You might know Sarah McCarry through her fiction – her novel All Our Pretty Songs was one of my favorite books of last year – or through her work as the editor of the Guillotine series of chapbooks, which includes work from the likes of Vanessa Veselka, Kate Zambreno, and Melissa Gira Grant. Consistently smart and challenging – and with an impressive design aesthetic at work – everything that Guillotine puts out has rapidly become a must-read for me. I checked in with McCarry via email to learn more about the series, how her work as a writer and as a publisher coincides, and how the latest volume – Sarah Jaffe and Melissa Gira Grant’s For Love or Money – came about.
The Guillotine chapbooks so far have all had a very distinctive appearance. How did the look of the series come about?
The look is all thanks to my brilliant friend Bryan Reedy, who does the series design. We’ve worked together for a long time, and we have really compatible aesthetics. I’ll give him a vague direction – for the Punk chapbook, I wanted the design to evoke a target; for the Eve Kosofsky Sedgwick chapbook, I wanted the design to reflect the fact that the original essay was untitled. But that’s the extent of my influence on the design process. And all of the chapbooks have the same physical production process – I letterpress the covers and hand-bind them, they’re all the same size, the basic materials are the same – so that ties them together, too.
Some of the chapbooks are based on lectures, while others are dialogues. How do you come across the former, and find people to take part in the latter?
Each chapbook has come to me a bit differently. I was in the audience for Bojan’s talk, which became Troubleshooting Silence in Arizona. I’ve been lucky enough to work with Eve Kosofsky Sedgwick’s husband Hal Sedgwick over the last few years archiving Eve’s papers, which is how I came across her MLA talk. Vanessa Veselka and Lidia Yuknavitch’s conversation was something I read originally on the Believer blog, and then I met Vanessa in person and asked her if I could publish the whole thing. (Actually, I met her when I was seventeen, and her band played an all-ages show in my hometown! But I met her again as an adult.) Some of the Guillotine writers are people whose work I’ve found through the internet and approached directly about doing a conversation or essay for the press. I’m always keeping my eye out for writing that is asking difficult and beautiful questions.
Have you thought at all about expanding beyond chapbooks to release longer work under the Guillotine umbrella? (Also: “Under the Guillotine Umbrella” would be a great title for a surreal-dystopian novel.)
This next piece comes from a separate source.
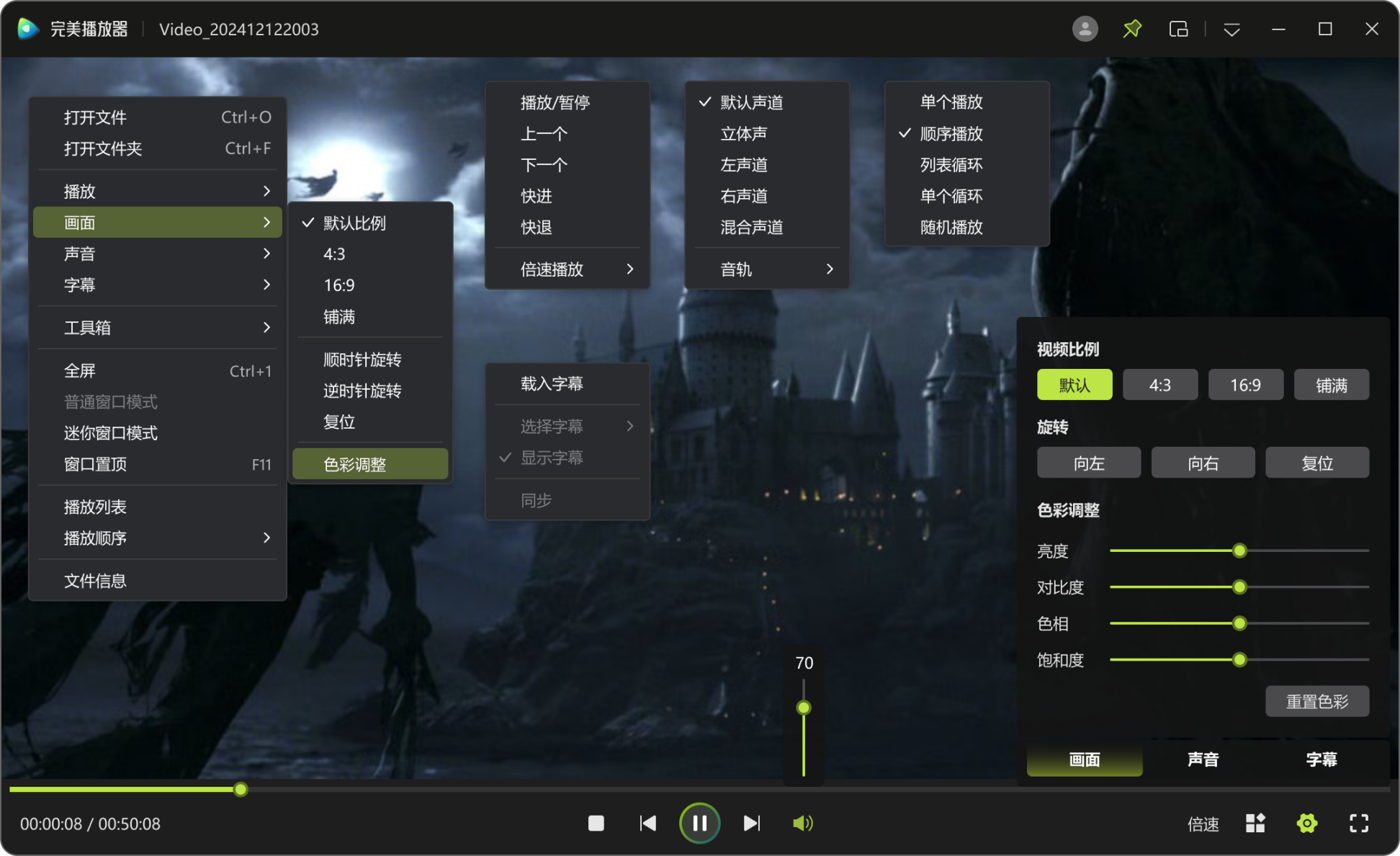
Task: Switch to the 声音 tab in the settings panel
Action: [x=1203, y=759]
Yes! (And yes, that is an amazing title!) I would love, at some point, to publish longer projects – I am a huge, huge fan of the work Danielle Dutton is putting out through Dorothy, A Publishing Project, and I think it would be a lot of fun to do something similar for nonfiction. Right now, I don’t have the time (or the money!) to expand in that direction, but it’s definitely on the back burner. I’m hoping next year to publish a spinoff chapbook series of fantastical/weird short fiction, which is a little more realistic. (I told Bryan to start drawing dragons, in preparation.)
Is there a lot of overlap in terms of people who know you through Guillotine and people who know you through your fiction?
Honestly, I don’t know. I think a lot of people find my various projects through my blog, but as the press is getting more traction it’s taking on more of a life of its own. I am someone who works best when I’m not paying attention to what people are saying about my work, so I don’t tend to know what conversations are happening about my books and how they might cross paths. I do try and stay on top of publicity about the press, but I’m basically the whole operation, so I don’t always have the time. The response to the press has far exceeded my wildest expectations, which has been amazing.
The latest Guillotine title to be announced is a dialogue between Sarah Jaffe and Melissa Gira Grant. How did that come about?
I knew Sarah and Melissa through their amazing labor journalism, and so they seemed like a natural fit for a conversation. With both Punk and For Love or Money, I had no idea what the writers were going to send me–working with writers who I really trust is a lot of fun, because I get to say, basically, “Go to town,” and the manuscripts that come back are always amazing. It’s a pretty organic process. Sarah and Melissa’s conversation is a smart and very sharp dialogue on the politics of pleasure and labor and sex work, and how injustice factors in to the conversations we have (or should be having, but aren’t) around labor and worker’s rights.